Le 19/02/2011 0:23, Tommy Pham a Ãcrit :
@Simon,
Thanks for explaining about the [^href]. I need to read up more about
greediness. I thought I understood it but guess not.
@Peter,
I tried your pattern but it didn't capture all of my new test cases.
Also, it captures the single/double quotes in addition to the
fragments inside the href. I couldn't figure out how to modify your
pattern to exclude the ', ", and URL fragment from group 1 matches.
Below is the new pattern with the new sample test cases that I got it
to work.

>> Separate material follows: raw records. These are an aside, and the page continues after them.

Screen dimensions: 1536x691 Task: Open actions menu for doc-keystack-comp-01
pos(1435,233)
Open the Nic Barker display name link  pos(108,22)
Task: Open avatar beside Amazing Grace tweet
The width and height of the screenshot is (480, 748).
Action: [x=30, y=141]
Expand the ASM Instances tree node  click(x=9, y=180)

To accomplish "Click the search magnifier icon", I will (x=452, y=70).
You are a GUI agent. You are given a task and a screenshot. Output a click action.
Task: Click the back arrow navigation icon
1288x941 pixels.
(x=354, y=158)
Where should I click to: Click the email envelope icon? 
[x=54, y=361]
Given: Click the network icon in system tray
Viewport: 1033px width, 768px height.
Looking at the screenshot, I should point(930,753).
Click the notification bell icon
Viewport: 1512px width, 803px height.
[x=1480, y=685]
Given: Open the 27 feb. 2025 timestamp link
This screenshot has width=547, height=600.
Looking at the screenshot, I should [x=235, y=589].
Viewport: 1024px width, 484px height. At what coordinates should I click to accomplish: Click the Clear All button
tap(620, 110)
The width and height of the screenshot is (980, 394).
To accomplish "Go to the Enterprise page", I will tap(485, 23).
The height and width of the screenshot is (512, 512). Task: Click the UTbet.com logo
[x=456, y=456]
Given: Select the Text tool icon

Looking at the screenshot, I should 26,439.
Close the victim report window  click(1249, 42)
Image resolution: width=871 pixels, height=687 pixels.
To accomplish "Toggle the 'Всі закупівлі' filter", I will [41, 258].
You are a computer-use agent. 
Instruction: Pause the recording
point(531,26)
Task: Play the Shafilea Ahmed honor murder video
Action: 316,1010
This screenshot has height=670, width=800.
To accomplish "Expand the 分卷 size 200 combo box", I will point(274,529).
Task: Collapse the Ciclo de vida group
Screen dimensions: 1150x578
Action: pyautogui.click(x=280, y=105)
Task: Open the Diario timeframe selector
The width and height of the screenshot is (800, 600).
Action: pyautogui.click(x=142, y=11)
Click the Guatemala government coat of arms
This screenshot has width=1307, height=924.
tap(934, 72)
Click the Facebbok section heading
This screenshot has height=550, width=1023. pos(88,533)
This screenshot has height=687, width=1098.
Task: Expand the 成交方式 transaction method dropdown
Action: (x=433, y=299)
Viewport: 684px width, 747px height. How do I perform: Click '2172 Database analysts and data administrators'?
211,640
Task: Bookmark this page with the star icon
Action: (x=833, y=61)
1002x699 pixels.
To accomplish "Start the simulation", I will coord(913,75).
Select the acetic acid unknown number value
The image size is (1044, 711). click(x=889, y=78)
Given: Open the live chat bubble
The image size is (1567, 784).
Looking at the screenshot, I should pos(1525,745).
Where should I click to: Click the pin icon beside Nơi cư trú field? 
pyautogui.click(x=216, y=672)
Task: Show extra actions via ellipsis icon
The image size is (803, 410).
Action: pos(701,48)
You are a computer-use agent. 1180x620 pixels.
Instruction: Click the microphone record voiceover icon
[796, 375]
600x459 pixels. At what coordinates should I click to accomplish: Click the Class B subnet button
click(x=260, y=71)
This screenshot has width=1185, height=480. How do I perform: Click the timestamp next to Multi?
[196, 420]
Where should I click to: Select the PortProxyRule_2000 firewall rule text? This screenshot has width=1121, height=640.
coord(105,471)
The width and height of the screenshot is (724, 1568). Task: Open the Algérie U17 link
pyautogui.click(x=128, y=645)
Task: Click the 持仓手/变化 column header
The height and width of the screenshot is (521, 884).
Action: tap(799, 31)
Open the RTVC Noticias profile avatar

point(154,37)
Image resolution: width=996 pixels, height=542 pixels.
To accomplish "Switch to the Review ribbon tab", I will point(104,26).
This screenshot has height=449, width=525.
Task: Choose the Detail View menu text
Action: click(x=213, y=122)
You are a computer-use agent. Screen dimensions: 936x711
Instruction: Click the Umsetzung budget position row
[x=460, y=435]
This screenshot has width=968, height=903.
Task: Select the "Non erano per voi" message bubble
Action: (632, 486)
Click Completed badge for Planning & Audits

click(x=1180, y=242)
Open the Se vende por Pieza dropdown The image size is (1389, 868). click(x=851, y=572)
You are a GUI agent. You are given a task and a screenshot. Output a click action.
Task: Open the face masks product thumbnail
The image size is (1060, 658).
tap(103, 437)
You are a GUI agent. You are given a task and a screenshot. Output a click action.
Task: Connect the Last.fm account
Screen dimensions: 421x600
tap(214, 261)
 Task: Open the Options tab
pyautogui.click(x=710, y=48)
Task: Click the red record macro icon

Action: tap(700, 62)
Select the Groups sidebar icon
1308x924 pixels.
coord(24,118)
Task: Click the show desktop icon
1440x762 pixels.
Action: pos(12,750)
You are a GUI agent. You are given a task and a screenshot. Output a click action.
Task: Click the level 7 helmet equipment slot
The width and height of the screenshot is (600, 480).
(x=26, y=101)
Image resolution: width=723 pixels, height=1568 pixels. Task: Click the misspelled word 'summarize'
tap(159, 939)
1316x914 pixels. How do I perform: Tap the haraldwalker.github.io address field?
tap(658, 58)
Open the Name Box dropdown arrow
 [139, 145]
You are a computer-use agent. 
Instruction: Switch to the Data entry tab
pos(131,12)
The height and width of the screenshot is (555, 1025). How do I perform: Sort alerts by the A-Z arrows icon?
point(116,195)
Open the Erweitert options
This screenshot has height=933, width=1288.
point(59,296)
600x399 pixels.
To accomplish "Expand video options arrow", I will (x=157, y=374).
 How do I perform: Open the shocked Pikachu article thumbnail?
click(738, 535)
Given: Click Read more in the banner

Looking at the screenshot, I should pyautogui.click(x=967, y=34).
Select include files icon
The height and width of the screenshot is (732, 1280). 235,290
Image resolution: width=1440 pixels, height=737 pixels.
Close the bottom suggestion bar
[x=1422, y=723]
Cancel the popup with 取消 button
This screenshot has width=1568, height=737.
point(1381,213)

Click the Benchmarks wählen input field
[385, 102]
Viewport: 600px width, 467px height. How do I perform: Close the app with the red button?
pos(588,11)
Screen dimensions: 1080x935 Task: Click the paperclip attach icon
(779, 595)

The new pattern failed only 1 of the non-compliant.
$html =<<<HTML
<a href=/sample/link>content</a>
<a class=link href=/sample/link_extra_attribs title=sample
link>content link_extra_attribs</a>
<a href='/sample/link_single_quote'>content link_single_quote</a>
<a class='link' href='/sample/link_single_quote_pre_attribs'>content
link_single_quote_pre_attribs</a>
<a class='link' href='/sample/link_single_quote_extra_attribs'
title='sample link'>content link_single_quote_extra_attribs</a>
<a class='link'
href='/sample/link_single_quote_extra_attribs_frag#fragment'
title='sample link'>content
link_single_quote_extra_attribs_frag#fragment</a>
<a class='link'
href='/sample/link_single_quote_extra_attribs_query_frag?par=val#fragment'
title='sample link'>content
link_single_quote_extra_attribs_query_frag?par=val#fragment</a>
<a href="/sample/link_double_quote">content link_double_quote</a>
<a class="link" href="/sample/link_double_quote_pre_attribs">content
link_double_quote_pre_attribs</a>
<a class="link"
href="/sample/link_double_quote_extra_attribs_frag#fragment"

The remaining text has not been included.